EDITOR'S FOREWORD
This volume continues the topographical description of Northamptonshire
parishes from the point at which work was suspended after the publication of
Volume IV of the History in 1937. It deals with about a dozen rural parishes in the
extreme south of the county, adjoining the Buckinghamshire border.
Work on V.C.H. in Northamptonshire was resumed in September 1996 under a
tripartite agreement between the Institute of Historical Research of the University
of London, Nene College of Higher Education (now University College, Northampton) and the Northamptonshire Victoria County History Trust. This agreement terminated in August 2000, when the contracts of employment of the county
editor and assistant editor at the College were not renewed. The volume was
completed under a compromise agreement between the College and its two former
staff, which expired in December 2001, when work on the Northamptonshire
History was once again suspended.

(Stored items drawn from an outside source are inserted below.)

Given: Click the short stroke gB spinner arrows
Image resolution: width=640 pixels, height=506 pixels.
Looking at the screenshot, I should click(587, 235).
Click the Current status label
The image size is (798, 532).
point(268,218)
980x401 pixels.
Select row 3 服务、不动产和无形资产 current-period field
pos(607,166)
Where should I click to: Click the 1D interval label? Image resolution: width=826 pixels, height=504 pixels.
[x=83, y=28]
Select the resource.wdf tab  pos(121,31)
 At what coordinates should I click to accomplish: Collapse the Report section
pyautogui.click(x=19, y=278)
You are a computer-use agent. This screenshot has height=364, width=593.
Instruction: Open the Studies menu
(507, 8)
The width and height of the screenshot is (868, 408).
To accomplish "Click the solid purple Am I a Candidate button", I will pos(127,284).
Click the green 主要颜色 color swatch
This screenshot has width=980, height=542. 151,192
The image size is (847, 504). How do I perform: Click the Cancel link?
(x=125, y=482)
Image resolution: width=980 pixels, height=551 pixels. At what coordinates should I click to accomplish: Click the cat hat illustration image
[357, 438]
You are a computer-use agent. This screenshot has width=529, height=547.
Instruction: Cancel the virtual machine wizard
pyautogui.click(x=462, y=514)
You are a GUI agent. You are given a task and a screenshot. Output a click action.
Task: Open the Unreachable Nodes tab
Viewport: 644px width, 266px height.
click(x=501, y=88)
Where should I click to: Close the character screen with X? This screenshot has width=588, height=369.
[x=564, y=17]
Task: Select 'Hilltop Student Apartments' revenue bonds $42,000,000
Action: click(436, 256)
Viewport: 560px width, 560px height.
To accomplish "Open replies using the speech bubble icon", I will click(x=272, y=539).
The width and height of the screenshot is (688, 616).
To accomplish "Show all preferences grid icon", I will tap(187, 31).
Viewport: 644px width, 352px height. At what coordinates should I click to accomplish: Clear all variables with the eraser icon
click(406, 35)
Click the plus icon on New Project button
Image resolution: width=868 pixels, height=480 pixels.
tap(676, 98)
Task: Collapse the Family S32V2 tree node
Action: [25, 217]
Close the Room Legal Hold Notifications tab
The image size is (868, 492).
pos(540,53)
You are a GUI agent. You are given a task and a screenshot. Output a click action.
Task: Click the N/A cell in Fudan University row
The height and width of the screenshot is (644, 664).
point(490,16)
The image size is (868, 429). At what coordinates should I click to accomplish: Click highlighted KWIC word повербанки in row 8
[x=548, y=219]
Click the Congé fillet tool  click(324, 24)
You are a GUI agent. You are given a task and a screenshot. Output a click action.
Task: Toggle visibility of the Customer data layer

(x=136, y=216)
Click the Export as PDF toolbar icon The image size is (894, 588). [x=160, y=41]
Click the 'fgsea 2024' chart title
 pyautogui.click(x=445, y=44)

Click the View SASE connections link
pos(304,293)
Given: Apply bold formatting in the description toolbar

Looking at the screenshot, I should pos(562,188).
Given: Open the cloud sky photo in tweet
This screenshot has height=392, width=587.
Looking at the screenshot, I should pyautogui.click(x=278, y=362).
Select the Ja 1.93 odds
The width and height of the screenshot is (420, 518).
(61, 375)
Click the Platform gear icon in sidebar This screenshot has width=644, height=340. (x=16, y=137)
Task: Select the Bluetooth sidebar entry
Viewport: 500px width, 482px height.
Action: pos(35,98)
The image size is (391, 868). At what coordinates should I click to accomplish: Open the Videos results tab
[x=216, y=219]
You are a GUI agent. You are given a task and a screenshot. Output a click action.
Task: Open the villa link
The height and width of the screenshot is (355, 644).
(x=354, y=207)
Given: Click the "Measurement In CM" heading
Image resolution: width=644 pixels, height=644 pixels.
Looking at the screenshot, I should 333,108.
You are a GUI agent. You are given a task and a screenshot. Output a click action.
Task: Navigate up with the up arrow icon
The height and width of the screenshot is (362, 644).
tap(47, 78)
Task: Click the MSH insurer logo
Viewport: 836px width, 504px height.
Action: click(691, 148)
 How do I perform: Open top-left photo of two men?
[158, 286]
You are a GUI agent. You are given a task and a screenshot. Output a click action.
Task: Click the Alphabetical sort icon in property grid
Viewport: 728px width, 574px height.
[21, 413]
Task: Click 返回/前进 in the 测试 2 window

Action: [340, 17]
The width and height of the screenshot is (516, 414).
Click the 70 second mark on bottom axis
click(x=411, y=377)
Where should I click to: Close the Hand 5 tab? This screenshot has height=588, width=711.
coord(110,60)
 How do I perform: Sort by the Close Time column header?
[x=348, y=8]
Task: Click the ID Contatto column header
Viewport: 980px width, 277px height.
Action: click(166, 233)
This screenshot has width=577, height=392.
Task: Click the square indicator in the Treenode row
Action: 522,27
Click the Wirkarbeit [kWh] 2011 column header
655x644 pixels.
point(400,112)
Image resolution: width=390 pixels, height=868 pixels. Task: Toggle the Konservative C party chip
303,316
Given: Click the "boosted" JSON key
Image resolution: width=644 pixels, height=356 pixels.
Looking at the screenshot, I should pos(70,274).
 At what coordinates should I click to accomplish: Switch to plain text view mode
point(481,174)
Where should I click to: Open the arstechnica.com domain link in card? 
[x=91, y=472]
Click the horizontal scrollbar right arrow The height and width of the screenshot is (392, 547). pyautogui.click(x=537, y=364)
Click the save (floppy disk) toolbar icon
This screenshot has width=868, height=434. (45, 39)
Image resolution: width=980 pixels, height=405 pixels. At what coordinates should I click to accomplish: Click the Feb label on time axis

The book has been seen through the press by
the former county editor.
In addition to those mentioned in the footnotes, who have helped with individual
chapters, sincere thanks are due to the staff of the Northamptonshire Record Office
and other repositories; to Mr. Peter Moyse, who took most of the photographs for
the plates; to the Trustees of the Arnold Charity and the Society of Merchant
Venturers of Bristol for access to records in their custody; to Dr. John Blair of The
Queen's College, Oxford (who revised the architectural descriptions of the
churches); and to students who attended continuing education classes conducted
by the former county editor at the Northamptonshire Record Office.
The accounts of individual parishes have been written jointly by the former
county editor and his assistant, with Dr. Insley taking responsibility chiefly for the
sections on manors and the church. The arrangement of the material in general
follows the well established principles of the History, although by way of
innovation a longer and more discursive introduction to the hundred as a whole
has been included, together with a separate account of the honor of Grafton, which
between 1542 and 1920 was by far the most important landed estate in the district.